- [PROBLEM TO WORK ON]:
Pull every line from the records that has the word "computer" in it.

[Saved data entries]
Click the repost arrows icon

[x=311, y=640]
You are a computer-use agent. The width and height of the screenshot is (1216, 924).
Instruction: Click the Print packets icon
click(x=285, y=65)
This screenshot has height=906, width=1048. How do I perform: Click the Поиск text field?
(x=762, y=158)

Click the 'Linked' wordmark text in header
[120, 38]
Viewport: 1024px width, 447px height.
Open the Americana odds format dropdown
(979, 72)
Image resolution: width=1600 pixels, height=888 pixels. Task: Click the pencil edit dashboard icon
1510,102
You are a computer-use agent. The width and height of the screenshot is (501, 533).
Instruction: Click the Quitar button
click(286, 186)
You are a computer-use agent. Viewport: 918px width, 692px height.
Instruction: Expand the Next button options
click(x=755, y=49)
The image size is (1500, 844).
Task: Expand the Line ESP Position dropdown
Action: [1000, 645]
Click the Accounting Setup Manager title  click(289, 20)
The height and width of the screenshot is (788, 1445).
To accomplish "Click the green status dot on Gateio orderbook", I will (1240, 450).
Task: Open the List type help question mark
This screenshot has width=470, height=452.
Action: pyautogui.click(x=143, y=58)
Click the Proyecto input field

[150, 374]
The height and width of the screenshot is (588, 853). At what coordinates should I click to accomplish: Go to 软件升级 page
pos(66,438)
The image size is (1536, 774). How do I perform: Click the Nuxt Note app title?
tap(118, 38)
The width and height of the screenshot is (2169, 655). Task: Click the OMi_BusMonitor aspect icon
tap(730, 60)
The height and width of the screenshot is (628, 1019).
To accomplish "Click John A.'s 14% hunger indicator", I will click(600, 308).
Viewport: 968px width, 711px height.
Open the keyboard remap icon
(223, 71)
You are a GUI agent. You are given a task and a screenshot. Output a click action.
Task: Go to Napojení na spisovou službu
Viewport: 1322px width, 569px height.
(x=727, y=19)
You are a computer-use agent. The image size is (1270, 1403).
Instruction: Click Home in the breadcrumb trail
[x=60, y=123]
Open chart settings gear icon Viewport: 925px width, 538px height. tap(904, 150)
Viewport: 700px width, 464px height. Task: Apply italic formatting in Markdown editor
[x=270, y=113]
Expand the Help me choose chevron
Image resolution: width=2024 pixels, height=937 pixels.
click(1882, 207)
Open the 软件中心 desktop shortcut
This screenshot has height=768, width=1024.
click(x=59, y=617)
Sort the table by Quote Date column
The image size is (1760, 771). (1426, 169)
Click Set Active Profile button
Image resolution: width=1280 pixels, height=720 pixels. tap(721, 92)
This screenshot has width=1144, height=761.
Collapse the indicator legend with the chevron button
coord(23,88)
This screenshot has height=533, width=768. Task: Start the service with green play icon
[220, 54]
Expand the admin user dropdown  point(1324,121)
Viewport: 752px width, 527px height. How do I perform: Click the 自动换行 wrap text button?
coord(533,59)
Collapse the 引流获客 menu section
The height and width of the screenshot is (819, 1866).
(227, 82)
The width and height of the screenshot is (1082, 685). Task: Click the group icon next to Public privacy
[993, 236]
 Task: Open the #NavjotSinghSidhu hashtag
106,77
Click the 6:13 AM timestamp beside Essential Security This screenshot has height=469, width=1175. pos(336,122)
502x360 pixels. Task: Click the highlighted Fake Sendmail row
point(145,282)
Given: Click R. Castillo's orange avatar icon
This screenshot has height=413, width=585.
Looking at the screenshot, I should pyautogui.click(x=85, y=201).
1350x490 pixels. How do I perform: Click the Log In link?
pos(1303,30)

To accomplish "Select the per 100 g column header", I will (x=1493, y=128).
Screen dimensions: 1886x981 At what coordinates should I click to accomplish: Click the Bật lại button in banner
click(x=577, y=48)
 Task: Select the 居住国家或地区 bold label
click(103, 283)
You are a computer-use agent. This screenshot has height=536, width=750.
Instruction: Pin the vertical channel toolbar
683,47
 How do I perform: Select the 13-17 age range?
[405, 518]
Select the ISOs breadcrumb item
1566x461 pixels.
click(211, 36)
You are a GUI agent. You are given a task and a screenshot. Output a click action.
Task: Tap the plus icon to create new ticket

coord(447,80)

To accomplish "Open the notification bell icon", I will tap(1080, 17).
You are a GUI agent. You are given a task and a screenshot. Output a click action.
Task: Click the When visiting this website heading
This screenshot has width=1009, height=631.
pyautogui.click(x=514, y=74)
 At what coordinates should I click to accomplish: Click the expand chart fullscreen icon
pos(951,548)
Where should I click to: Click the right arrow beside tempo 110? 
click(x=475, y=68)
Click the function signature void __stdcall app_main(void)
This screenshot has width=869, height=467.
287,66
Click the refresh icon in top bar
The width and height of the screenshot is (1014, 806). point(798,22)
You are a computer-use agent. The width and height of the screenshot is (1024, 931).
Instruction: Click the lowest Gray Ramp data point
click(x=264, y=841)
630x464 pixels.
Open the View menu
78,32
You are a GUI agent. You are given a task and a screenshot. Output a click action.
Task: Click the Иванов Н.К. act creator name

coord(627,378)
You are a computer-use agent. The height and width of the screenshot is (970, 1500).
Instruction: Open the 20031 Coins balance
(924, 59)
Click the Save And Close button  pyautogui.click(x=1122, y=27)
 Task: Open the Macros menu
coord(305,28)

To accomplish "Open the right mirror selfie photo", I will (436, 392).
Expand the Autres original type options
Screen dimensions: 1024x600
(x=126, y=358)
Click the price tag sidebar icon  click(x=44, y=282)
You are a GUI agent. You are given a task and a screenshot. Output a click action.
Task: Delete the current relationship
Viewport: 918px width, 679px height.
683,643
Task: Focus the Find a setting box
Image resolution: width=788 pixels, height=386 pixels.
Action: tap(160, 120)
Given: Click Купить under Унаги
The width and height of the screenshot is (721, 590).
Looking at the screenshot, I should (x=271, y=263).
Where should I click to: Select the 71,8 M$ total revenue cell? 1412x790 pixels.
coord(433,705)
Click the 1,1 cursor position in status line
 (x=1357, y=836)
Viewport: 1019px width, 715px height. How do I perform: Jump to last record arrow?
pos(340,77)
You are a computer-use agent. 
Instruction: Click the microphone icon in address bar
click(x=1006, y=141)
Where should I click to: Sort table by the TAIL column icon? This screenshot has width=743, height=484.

- [RESULT FOR THIS TASK]:
You are a computer-use agent. The width and height of the screenshot is (1216, 924).
You are a computer-use agent. The width and height of the screenshot is (501, 533).
You are a computer-use agent. Viewport: 918px width, 692px height.
You are a computer-use agent. The image size is (1270, 1403).
You are a computer-use agent. This screenshot has height=536, width=750.
You are a computer-use agent. The width and height of the screenshot is (1024, 931).
You are a computer-use agent. The height and width of the screenshot is (970, 1500).
You are a computer-use agent. 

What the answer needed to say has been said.